↓↓↓
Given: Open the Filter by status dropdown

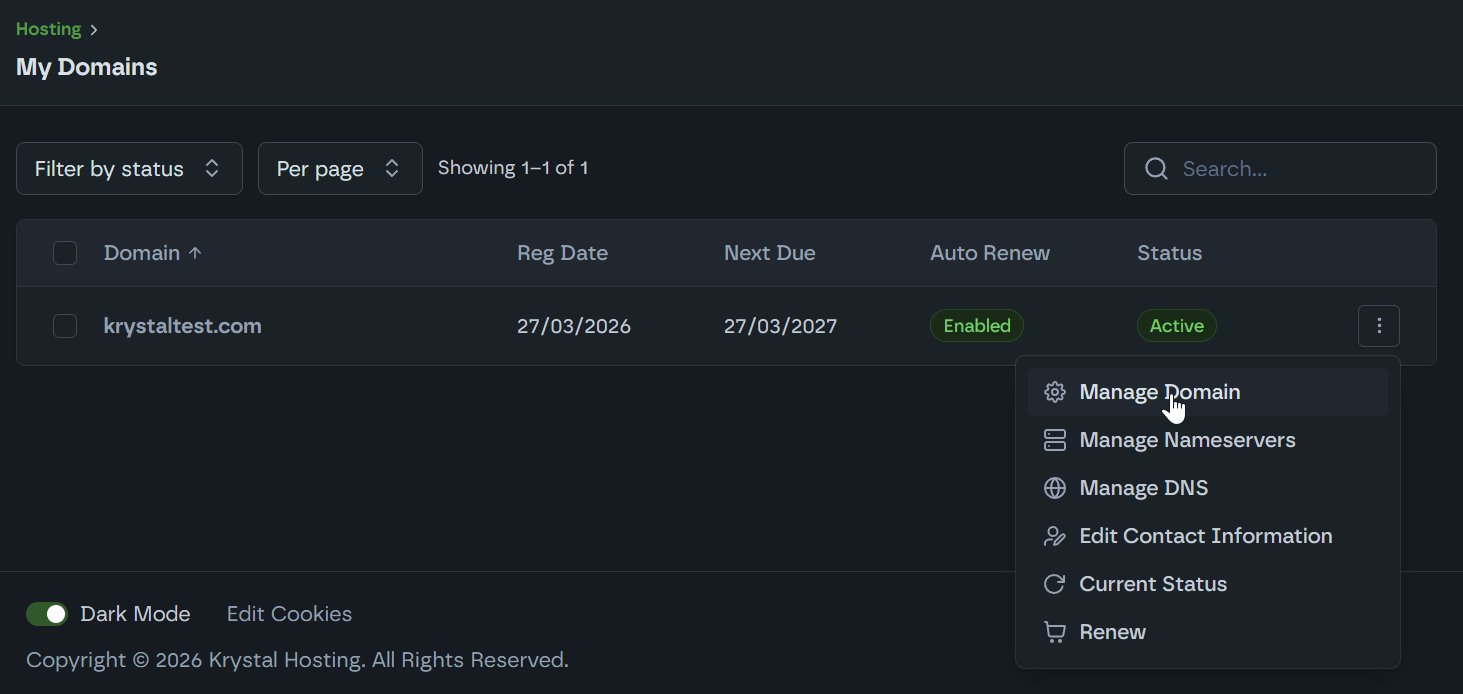Looking at the screenshot, I should (129, 169).
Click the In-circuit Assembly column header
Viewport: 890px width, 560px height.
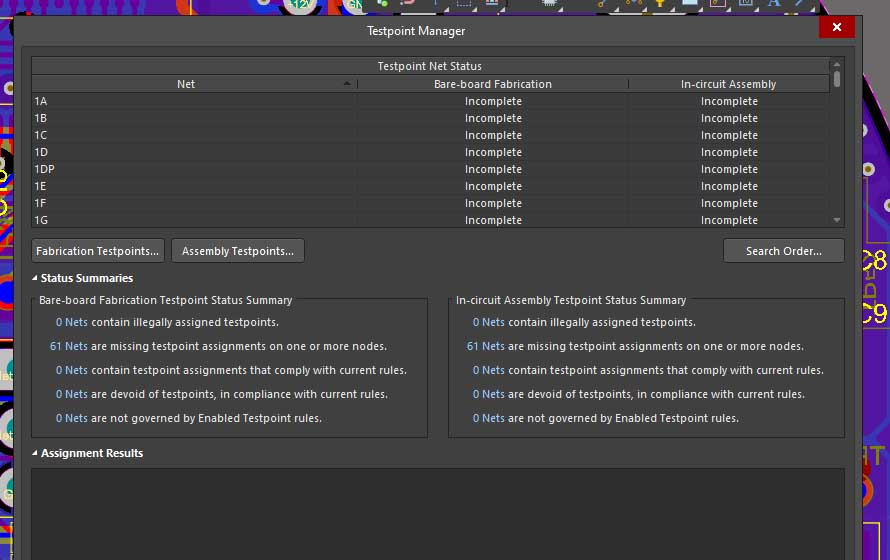pyautogui.click(x=728, y=84)
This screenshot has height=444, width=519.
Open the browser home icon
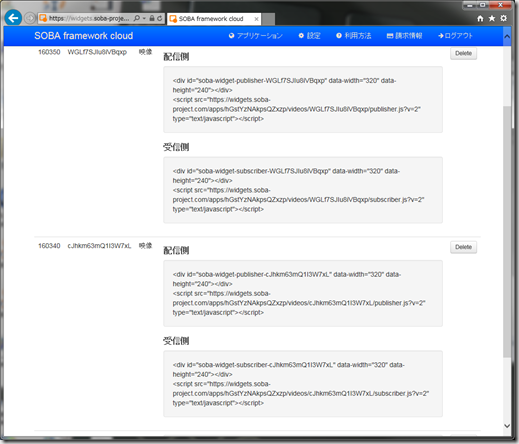[x=480, y=18]
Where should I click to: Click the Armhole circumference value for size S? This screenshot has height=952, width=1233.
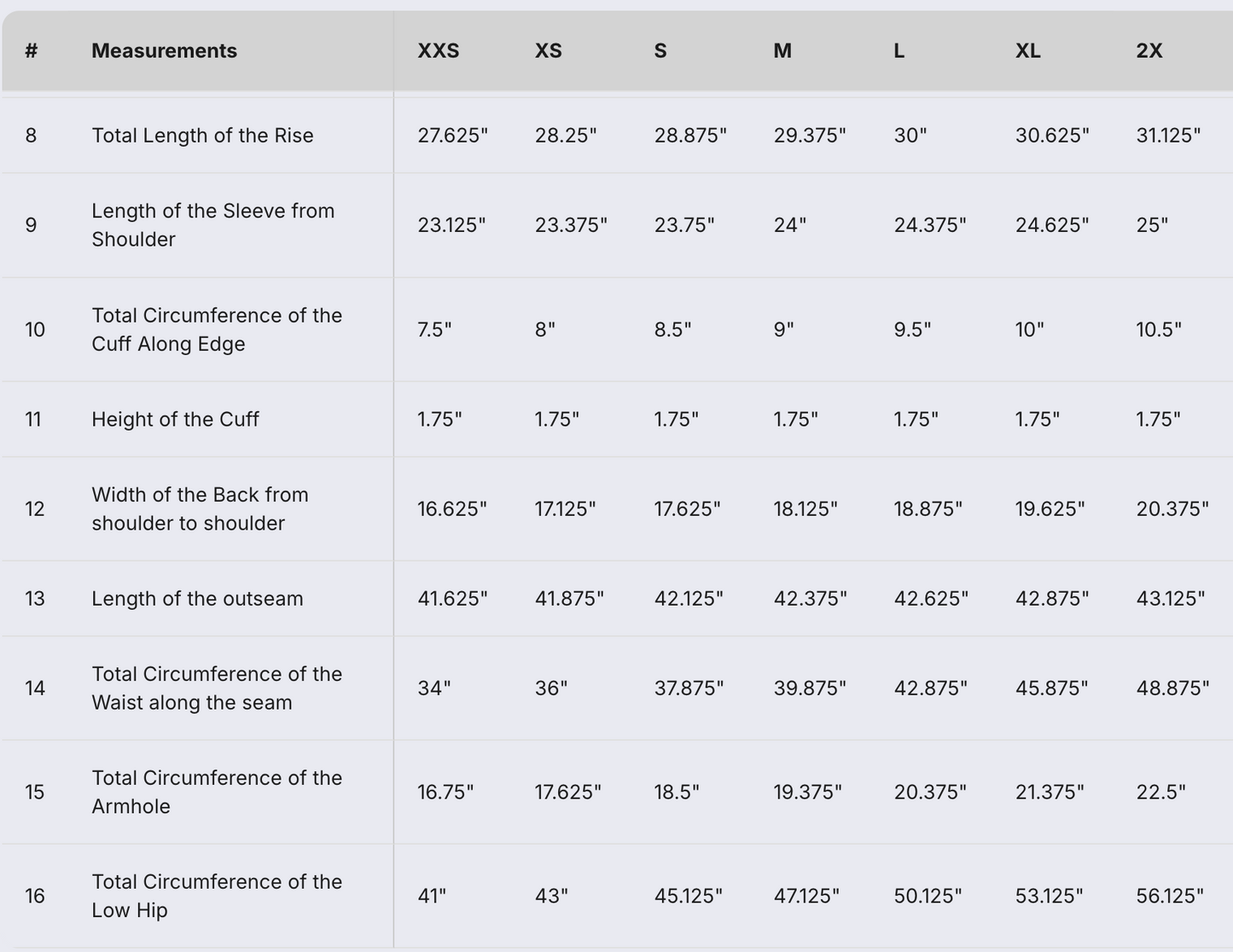676,792
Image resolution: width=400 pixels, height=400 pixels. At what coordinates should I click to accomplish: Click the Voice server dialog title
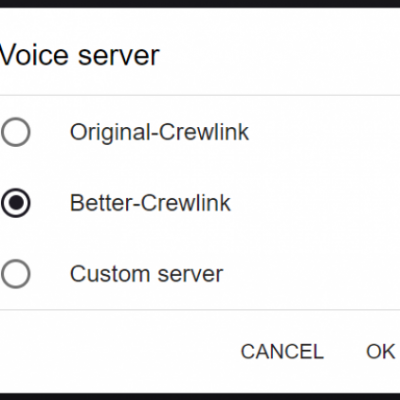coord(80,55)
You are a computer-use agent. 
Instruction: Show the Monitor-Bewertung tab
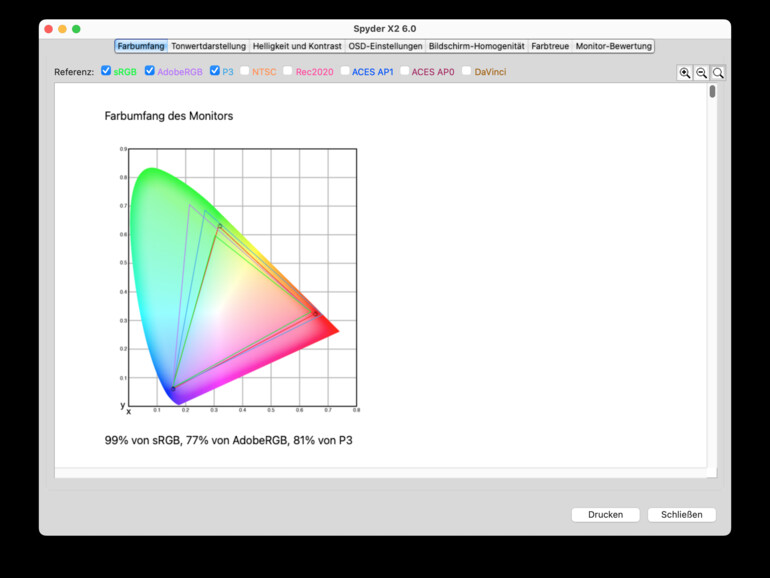[x=613, y=46]
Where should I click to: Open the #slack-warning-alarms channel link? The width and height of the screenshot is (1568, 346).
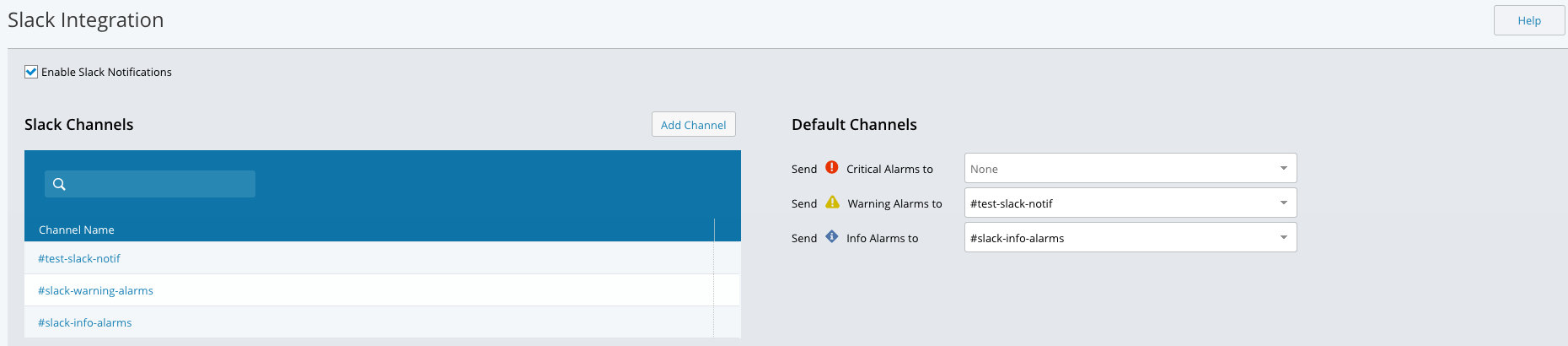[95, 290]
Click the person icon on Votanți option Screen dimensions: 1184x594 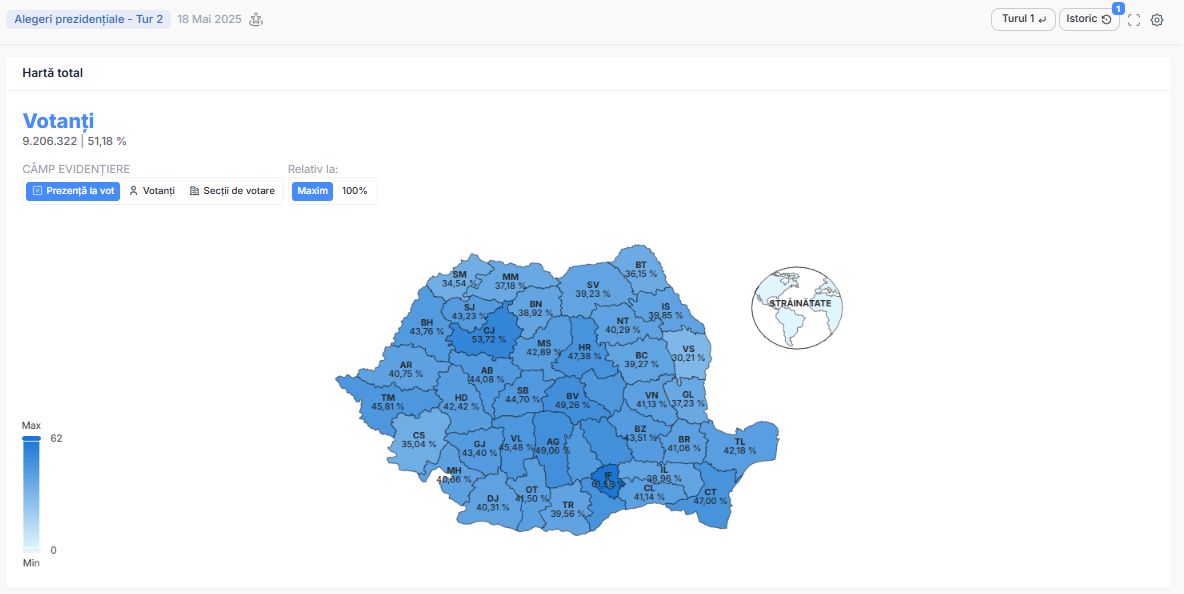tap(134, 191)
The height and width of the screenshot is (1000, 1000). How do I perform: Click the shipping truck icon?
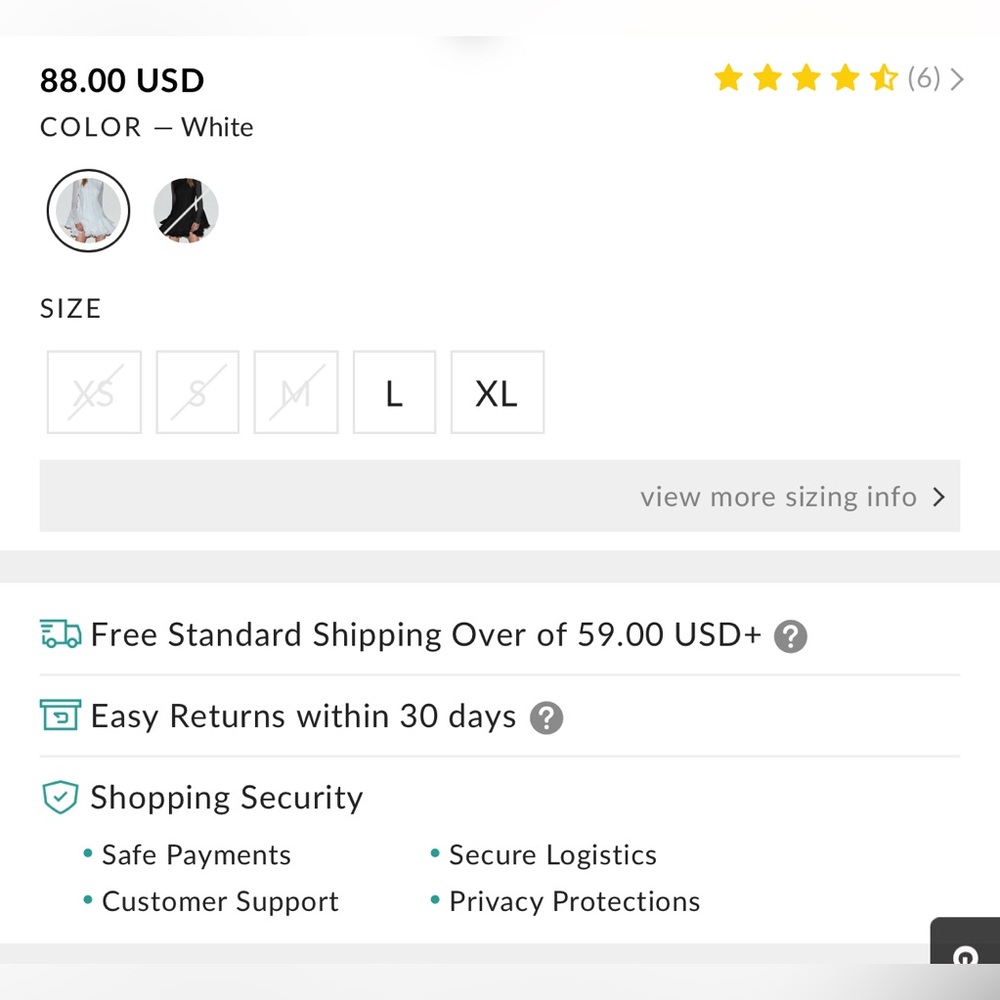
↑↑↑
Starting with the first line of the data above, write out each line exactly up to and including the line that holds "You are a computer-use agent.". Pictures stay out.

Given: Open the Filter by status dropdown

Looking at the screenshot, I should (129, 169).
Click the In-circuit Assembly column header
Viewport: 890px width, 560px height.
pyautogui.click(x=728, y=84)
This screenshot has height=444, width=519.
Open the browser home icon
[x=480, y=18]
Where should I click to: Click the Armhole circumference value for size S? This screenshot has height=952, width=1233.
676,792
Image resolution: width=400 pixels, height=400 pixels. At what coordinates should I click to accomplish: Click the Voice server dialog title
coord(80,55)
You are a computer-use agent. 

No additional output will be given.